About the Power ManagerBattery-operated Macintosh computers (also known as portable Macintosh computers) draw power from a built-in battery that can be charged from a voltage converter plugged into an electric socket. In order to prolong the battery charge and thereby increase the amount of time the computer can be operated from the battery, portable Macintosh computers contain software and hardware components that can put the computer into various power conservation states, known as the power-saver, idle, and sleep states.
The software that controls power to the internal devices of portable Macintosh computers is the Power Manager. The Power Manager provides a software interface to the available power controlling hardware.
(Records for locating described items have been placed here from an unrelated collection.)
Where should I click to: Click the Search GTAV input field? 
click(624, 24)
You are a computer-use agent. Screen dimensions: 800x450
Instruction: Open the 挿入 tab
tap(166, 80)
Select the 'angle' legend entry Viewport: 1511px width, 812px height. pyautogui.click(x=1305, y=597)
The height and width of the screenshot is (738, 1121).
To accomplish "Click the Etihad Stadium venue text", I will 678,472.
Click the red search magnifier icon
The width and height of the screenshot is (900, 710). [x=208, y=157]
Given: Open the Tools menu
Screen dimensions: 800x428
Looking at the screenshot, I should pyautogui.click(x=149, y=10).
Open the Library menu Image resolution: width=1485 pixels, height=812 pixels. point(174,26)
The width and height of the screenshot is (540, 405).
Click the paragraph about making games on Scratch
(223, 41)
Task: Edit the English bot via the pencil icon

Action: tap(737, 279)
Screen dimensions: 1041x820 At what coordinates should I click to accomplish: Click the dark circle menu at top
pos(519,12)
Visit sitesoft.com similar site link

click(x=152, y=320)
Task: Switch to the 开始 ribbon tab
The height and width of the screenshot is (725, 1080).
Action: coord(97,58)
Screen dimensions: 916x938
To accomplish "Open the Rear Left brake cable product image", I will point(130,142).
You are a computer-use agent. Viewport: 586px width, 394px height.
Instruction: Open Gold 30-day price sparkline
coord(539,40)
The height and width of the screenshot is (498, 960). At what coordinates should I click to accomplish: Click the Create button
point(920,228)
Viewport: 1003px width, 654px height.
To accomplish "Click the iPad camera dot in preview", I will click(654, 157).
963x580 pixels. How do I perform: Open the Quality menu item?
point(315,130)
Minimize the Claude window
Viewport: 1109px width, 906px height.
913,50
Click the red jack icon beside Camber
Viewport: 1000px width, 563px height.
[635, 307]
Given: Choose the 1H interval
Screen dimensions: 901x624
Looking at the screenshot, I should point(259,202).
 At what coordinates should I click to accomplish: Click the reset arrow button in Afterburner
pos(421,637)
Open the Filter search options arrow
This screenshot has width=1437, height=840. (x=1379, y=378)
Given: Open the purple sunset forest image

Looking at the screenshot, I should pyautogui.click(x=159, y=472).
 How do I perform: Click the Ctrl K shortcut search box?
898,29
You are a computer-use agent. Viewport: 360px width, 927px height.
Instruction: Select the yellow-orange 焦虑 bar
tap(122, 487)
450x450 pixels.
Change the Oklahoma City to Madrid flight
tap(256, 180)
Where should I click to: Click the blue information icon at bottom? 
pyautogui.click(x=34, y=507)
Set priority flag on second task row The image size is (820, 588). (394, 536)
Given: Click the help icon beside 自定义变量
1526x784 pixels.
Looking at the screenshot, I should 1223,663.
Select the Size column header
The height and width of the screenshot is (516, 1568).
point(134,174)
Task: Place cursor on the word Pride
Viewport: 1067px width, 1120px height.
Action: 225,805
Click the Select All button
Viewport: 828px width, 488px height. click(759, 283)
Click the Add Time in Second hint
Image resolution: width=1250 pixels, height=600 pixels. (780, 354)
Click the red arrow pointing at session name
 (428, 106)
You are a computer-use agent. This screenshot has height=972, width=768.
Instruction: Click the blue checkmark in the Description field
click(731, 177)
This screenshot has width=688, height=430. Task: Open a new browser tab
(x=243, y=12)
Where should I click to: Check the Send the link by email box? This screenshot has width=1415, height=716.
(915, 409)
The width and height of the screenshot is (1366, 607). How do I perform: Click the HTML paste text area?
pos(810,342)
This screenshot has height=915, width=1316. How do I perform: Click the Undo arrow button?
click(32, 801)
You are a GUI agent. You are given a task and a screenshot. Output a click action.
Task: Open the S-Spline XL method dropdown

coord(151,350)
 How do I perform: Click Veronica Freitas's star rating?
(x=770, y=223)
On the Macintosh Portable computer, the power-management hardware is the 50753 microprocessor (known as the Power Manager integrated circuit or Power Manager IC). On other portable Macintosh computers, other hardware may be used.
The Power Manager also provides some services unique to portable Macintosh computers--such as reading the current clock speed--that are not directly related to power control. The power management circuits and the microcode in the on-chip ROM of the Power Manager IC are described in the Guide to the Macintosh Family Hardware, second edition. The Power Manager provides routines that your program can use to enable and disable the idle state, to control power to some of the subsystems of the computer, and to ensure that your program is not adversely affected when the Power Manager puts the computer into the sleep state.
The power-saver state is a low power-consumption state of several portable Macintosh computers in which the processor slows from its normal clock speed to some slower clock speed. On the PowerBook 170 computer, for example, the CPU clock speed can be reduced from 25 MHz to 16 MHz in order to conserve power.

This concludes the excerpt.